Before the start of her junior year, Mendoza’s mother was diagnosed with breast cancer. Mendoza was prepared to forgo the season to be by her mother’s side. “I thought she was going to die,” she said. “I wanted to be there for her.”
But her mother convinced her to stick with the sport she loved. “She was like, ‘If I’m gonna have to fight my own battles, then you’re going to have to fight your own, too.’”
During her junior season, Mendoza tore the lateral collateral ligament, or LCL, in her knee and suffered a separated shoulder. But leaning into her strength and fortitude, Mendoza persevered, entering the state championship tournament with a 20-0 record. A 14-12 victory over Kaylah Evans of Bandys High School in the championship match turned a season of struggle into triumph.


The Jim King meet might have been that moment for her this season. “This tournament is a celebration of her hard work,” Hall said then. “It’s her reconstitution.”
Mendoza won her first match in the King Invitational by technical fall over Cece Maldonado of Southeast Alamance High School, 19-4. It’s wrestling’s version of a mercy rule after a competitor builds a 15-point lead. Mendoza then won her semifinal match by pinning Kyleigh Martin of Millbrook in 50 seconds.
But for Mendoza, winning the tournament would be just an ancillary achievement. The true prize she sought was selection as the tournament’s Most Outstanding Wrestler, an award the coaches vote on and that has eluded Mendoza in her career.
When Mendoza’s championship bout at 152 pounds was called to the mat, she took control from the initial whistle, opening a commanding lead into the second period against Sierra Gruber of Cardinal Gibbons. At 2:40 Mendoza pinned Gruber–another win, although she still went home without the Most Outstanding Wrestler title.
A Future in the Sport
Mendoza earned the opportunity to defend her state title after placing second in the NCHSAA 7A East Regional tournament last week, medically forfeiting in the final due to an injury. The girls’ tournament is scheduled for this Thursday and Friday at Greensboro’s First Horizon Coliseum.
Mendoza enters this last challenge with a 26-1 record. But maintaining the title will require her to overcome seven of the best wrestlers in the state.
With Mendoza’s growing list of titles and trophies, wrestling at the collegiate level seems like a foregone conclusion. But what comes next is uncertain.
While the NCAA now sponsors women’s wrestling as a Division I sport, no North Carolina major college has a program.

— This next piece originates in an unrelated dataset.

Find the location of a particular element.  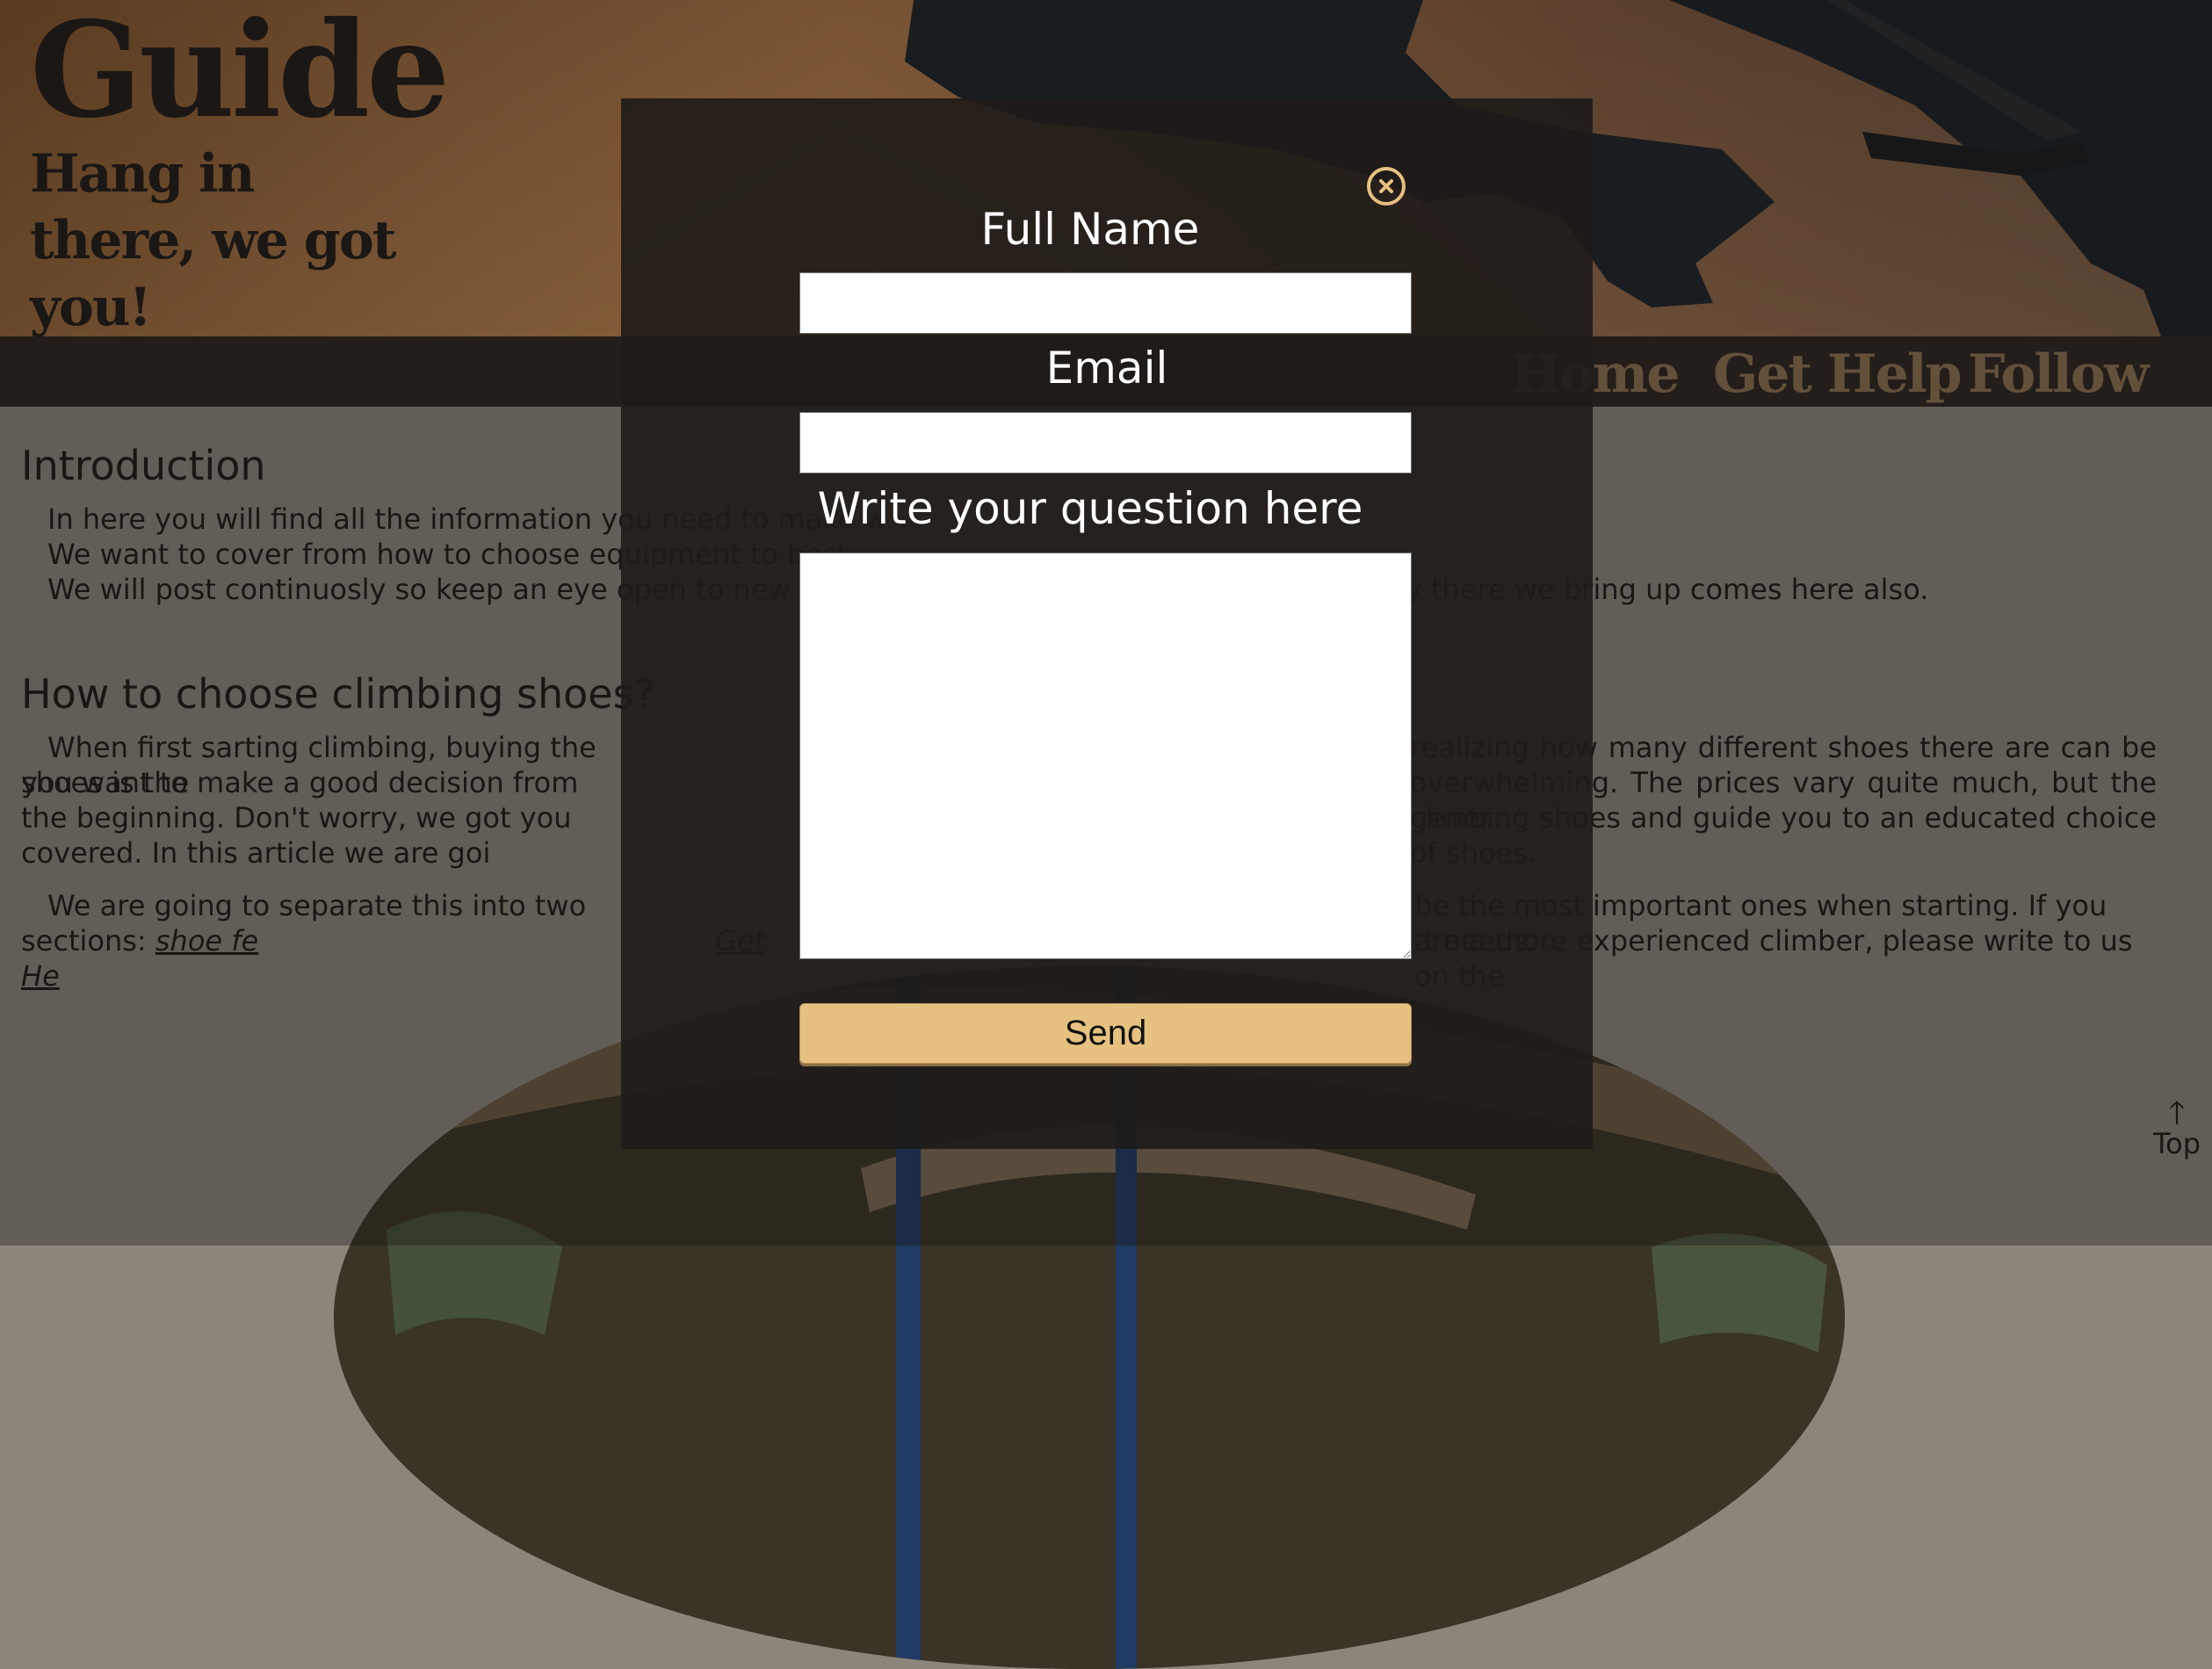

question-textarea is located at coordinates (1106, 756).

This includes schools with highly regarded wrestling pedigrees, such as NC State University. A spokesperson for the university told The Assembly it has no plans to create a women’s team.

This has frustrated Mendoza as she weighs her educational needs and her athletic ambitions. “NC State would be the perfect school because I want to become a veterinarian,” she said.
Some smaller North Carolina colleges field women’s wrestling teams. Greensboro College started a women’s program in 2020 and competes in NCAA Division III. The University of Mount Olive debuted its women’s team in 2022 and has had sustained success in Division II, winning over 60% of its matches.
Neither appears inclined to move up to Division I. “We are completely happy at Division II,” Mount Olive Athletic Director Joey Higginbotham said. Three top N.C. wrestlers have already committed to women’s college teams–two out of state (Indiana Tech and Life University in Marietta, Georgia), and one at Montreat College, a small liberal arts school near Asheville that competes in the NAIA and is not part of the NCAA.
Mendoza said she feels a duty to continue with the sport after this season. “The decision to walk on the mat changed my whole life, so I feel like I owe it my whole life,” she said. “I want to show even the little girls that show up that watch me wrestle that if I can make a change, then they can, too.”